Des quelques années où, à défaut d'enseigner ce que je ne savais pas, je tentais avec des succès divers de faire partager ma passion de la lecture attentive à  des étudiants appelés à devenir journalistes, il me prit l'envie de collectionner les premières phrases. J'eus à ce sujet plusieurs conversations délicieuses, dont l'une avec l'éditeur Olivier Cohen. Nous comparions nos souvenirs : la précision presque entomologique de certaines entrées en matière, le flou rêveur de certaines autres. Pour la précision, sa favorite, je crois, était le début de La Chartreuse de Parme : « Le 15 mai 1796, le général Bonaparte fit son entrée dans Milan à la tête de cette jeune armée qui venait de passer le pont de Lodi, et d'apprendre au monde qu'après tant de siècles César et Alexandre avaient un successeur. » J'avais du goût pour deux débuts d'Aragon : « La première fois qu'Aurélien vit Bérénice, il la trouva laide.
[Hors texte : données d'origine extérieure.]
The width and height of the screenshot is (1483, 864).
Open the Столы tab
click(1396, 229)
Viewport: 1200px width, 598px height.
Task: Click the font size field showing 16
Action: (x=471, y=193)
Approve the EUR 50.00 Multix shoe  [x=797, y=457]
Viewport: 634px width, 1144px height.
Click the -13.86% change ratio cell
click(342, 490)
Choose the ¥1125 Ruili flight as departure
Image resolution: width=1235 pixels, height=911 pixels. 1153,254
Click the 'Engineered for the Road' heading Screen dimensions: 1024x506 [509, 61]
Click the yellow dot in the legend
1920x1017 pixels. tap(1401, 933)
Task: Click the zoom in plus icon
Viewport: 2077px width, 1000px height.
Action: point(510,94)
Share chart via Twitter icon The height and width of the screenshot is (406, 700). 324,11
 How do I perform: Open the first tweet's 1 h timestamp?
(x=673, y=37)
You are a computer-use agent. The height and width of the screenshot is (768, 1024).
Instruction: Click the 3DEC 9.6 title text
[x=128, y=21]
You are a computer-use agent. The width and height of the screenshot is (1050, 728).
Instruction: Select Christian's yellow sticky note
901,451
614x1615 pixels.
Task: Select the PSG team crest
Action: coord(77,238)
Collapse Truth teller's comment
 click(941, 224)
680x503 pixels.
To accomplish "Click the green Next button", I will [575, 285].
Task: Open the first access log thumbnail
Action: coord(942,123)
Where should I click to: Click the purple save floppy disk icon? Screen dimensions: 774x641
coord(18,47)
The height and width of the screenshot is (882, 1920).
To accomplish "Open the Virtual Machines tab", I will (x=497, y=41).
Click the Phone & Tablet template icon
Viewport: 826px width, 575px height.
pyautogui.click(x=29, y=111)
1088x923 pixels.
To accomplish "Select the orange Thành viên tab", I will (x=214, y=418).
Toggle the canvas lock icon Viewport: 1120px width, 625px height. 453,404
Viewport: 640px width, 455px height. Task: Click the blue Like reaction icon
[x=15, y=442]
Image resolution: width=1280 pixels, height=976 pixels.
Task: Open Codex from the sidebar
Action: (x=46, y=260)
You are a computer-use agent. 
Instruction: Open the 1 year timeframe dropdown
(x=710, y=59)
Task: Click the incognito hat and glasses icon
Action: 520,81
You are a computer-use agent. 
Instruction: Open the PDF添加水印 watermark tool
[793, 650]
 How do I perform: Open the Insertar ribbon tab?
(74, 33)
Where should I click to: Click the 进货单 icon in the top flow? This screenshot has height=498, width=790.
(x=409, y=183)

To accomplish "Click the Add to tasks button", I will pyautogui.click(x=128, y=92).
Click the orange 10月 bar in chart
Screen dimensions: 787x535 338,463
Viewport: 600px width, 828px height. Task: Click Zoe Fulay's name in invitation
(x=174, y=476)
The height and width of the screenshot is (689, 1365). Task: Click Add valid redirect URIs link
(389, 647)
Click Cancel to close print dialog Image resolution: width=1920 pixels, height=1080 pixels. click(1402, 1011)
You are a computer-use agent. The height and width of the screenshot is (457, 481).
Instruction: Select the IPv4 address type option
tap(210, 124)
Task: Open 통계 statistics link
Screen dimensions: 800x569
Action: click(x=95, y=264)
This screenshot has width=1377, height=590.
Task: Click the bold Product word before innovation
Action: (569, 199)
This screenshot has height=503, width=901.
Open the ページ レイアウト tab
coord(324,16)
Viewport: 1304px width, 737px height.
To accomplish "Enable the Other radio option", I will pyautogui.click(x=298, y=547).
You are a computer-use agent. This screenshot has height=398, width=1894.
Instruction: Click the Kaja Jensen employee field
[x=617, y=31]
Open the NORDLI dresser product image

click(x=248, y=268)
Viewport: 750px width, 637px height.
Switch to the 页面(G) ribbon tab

Franchement, elle lui déplut. » et : « Cela ne fit rire personne quand Guy appela M. Romanet papa. » - où Aragon dit plus tard qu'en l'écrivant il n'avait aucune idée de qui pouvait être ce « Guy » et ce « M. Romanet ».

Dans le flou méditatif,  Olivier prisait particulièrement la première phrase  de Moby Dick : « Call me Ishmael. » La traduction française donne : « Appelez-moi Ismaël », qu'on ne saurait contester, mais qui ne rend pas le halo d'incertitude qui entoure la phrase du chef-d'oeuvre américain.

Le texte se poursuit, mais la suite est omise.